Goal of the exercise: Beginning with the line containing "Click the クチコミを書く link" and ending with the last line, repeat the records exactly.

Saved entries:
▼
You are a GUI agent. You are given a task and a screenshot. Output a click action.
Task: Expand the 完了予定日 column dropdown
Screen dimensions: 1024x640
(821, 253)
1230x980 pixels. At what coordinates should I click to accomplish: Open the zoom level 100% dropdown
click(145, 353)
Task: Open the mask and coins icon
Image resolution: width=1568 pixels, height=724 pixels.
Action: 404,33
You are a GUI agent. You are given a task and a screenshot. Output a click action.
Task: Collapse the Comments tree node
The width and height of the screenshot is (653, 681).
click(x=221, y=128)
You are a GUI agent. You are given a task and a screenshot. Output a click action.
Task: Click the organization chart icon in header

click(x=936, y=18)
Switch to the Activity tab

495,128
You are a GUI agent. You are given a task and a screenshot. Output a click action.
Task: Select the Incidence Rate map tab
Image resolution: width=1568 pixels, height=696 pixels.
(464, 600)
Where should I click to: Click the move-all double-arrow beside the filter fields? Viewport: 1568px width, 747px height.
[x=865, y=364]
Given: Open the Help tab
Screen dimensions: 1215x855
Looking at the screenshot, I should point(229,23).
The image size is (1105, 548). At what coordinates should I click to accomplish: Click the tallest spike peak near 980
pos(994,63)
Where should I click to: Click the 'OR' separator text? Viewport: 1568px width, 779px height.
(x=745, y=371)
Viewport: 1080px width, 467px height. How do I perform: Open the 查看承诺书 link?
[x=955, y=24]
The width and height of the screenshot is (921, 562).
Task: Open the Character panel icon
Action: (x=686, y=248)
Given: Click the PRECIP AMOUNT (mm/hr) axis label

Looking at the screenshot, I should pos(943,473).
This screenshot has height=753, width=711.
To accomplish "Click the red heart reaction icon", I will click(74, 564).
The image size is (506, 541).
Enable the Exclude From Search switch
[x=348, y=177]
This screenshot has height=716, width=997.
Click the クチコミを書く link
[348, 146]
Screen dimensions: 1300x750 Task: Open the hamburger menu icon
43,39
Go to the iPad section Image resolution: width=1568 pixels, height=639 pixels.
▲
Result below:
Click the クチコミを書く link
[348, 146]
Screen dimensions: 1300x750 Task: Open the hamburger menu icon
43,39
Go to the iPad section Image resolution: width=1568 pixels, height=639 pixels.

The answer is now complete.